Okay. Take up your headphones. I will speak French also.
Ladies and gentlewomen, please turn on your cellphone and play Candy Crush; call your husband; reheat your dinner; text your lawyer; take a nap; take an emergency exit; close your eyes and stop listening: here comes the Dealer of the Rhinoceros Party of Canada. Hello.
Mr. Chairman, the Honourable Larry Bagnell, do you know that you used to be my member of Parliament? That was for three months in the summer of 2009, when I spent my summer in Whitehorse.
Dear committee, merci for welcoming me ici and now.
This is my first time appearing before a parliamentary committee and I think it is very appropriate to invite the leader of the Rhinoceros Party. Thank you. The members of the party and I do have good ideas at times.
It's always great to share them with you.
I would like to draw your attention to the public funding of political parties.
There is nothing about it in this bill. That was removed. The public funding of political parties was removed by the Stephen Harper government because he does not believe in corruption inside political parties.
It was Pierre Elliott Trudeau who established public funding for political parties in 1974. The purpose was to fight corruption in political parties and in the awarding of public works contracts. Abolished by Mr. Mulroney, the public funding system was reinstated by Jean Chrétien after the sponsorship scandal.
I would like it back.
The Prime Minister of Canada lied to Canadians when he said 2015 would be the last election with the first-past-the-post electoral system.
Our nation still has an archaic electoral system inherited from when Great Britain was our overlord, MPs listened to their local populations, and political parties had no party line that it was mandatory to follow.
In 2008, the Green Party of Canada received almost one million votes, yet they had no elected MPs—zero, nobody. At the same time, the Conservatives got 5.2 million votes, which is only five times more votes, and they elected 143 members of Parliament.
You call Canada a democracy? How cute. Five members of Parliament were elected with less than 30% of the vote, 69 members of Parliament were elected with less than 40% of the vote, and, 60% of the members of Parliament—206 MPs—were elected with less than 50% of the votes in their ridings.
Bill C-76 is off the track: you forgot to talk about what really matters in our democracy.

■ Entries shown
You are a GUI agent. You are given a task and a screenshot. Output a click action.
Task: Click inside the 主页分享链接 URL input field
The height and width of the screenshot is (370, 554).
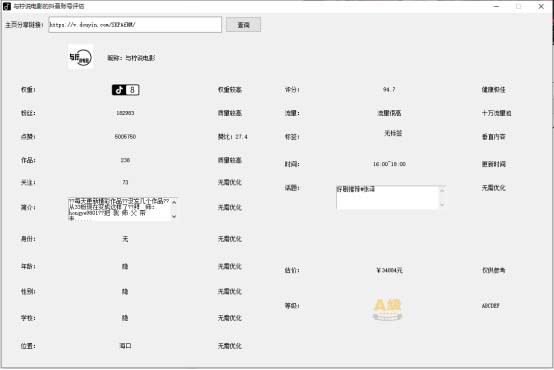click(135, 25)
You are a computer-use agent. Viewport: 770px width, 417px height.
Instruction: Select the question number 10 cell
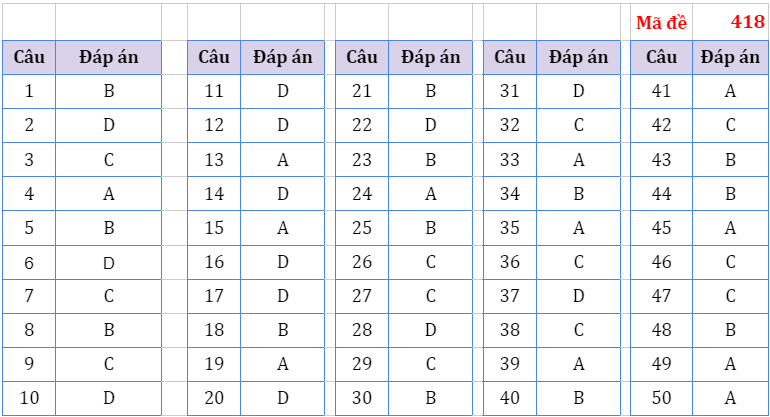(x=29, y=398)
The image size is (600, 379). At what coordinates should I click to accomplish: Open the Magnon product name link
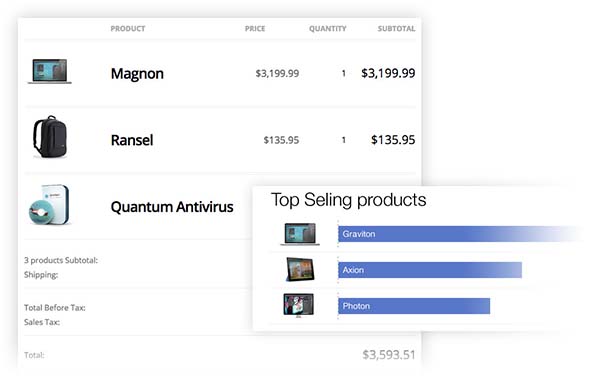tap(137, 74)
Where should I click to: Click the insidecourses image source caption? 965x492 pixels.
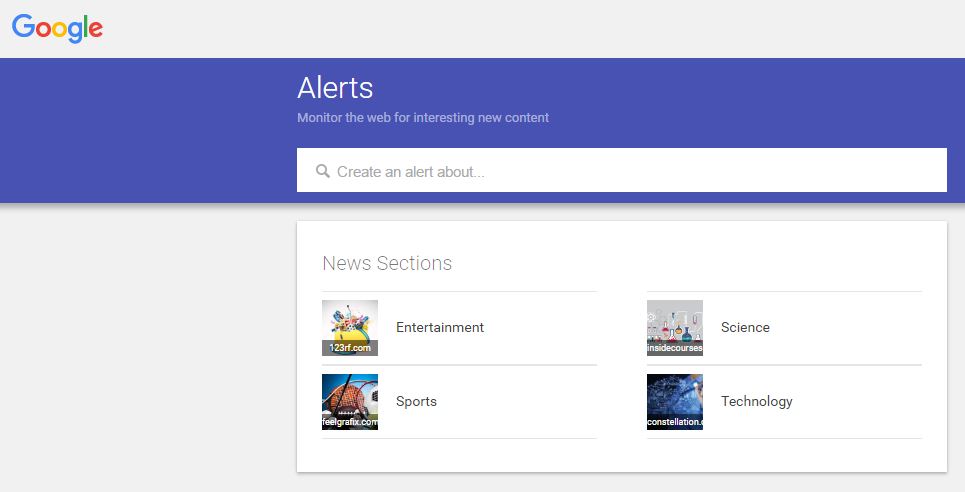pos(674,348)
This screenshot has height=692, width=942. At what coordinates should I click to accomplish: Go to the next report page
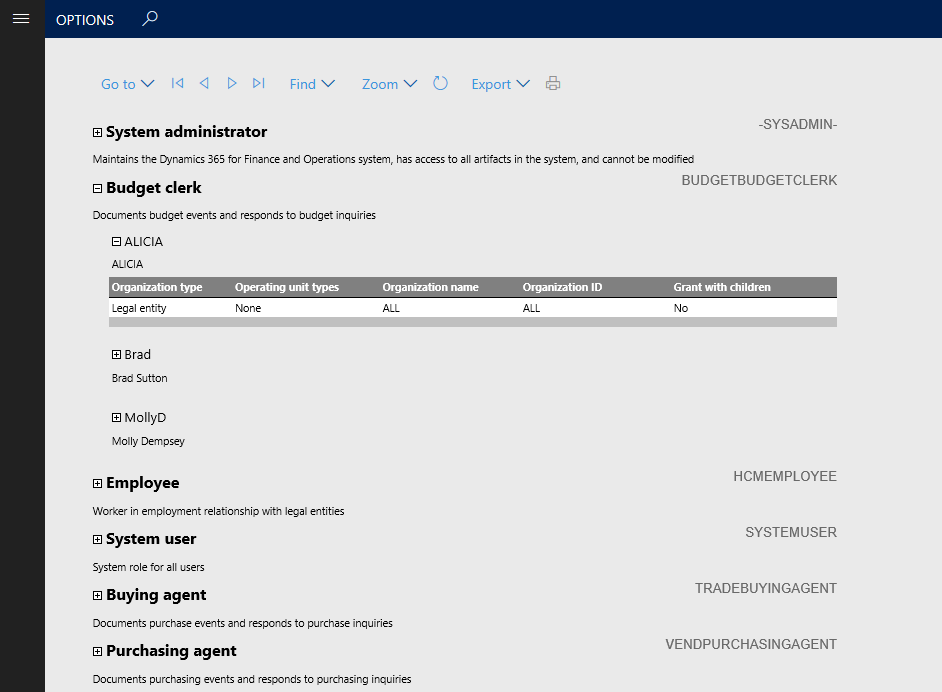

■ What needs to be done
Continue the committee testimony on Bill C-76 from the last sentence of it shown above.

■ Solved problem
I agree that we have to make sure no interest groups will buy advertisements right before the election. You are right when you say that no other countries should interfere in our electoral process—except Russia: I would like money from Russia.
You can't tell me that you lack time to implement an electoral reform that is right—and right now.
I know that is not true, however. You have decided to set aside this change. When the time came, you decided not to go ahead with it. It is the same as with climate change: one day we will wake up and it will be too late.
I know that the only thing I can really change today by coming here is the public funding of political parties. Let me end with that.
In the report of the Special Committee on Electoral Report tabled in December 2016, entitled “Strengthening Democracy in Canada: Principles, Process and Public Engagement for Electoral Reform”, the committee recommended in chapter 7, section G — g like government — that the per-vote subsidy and funding of political parties be reinstated.
It had been eliminated in 2015.
That same report states that: “ [...] the current system of individual donations to political parties is less equal, as donations vary greatly between Canadians of different socio-economic levels.”
Public funding makes Canadians feel that their vote counts.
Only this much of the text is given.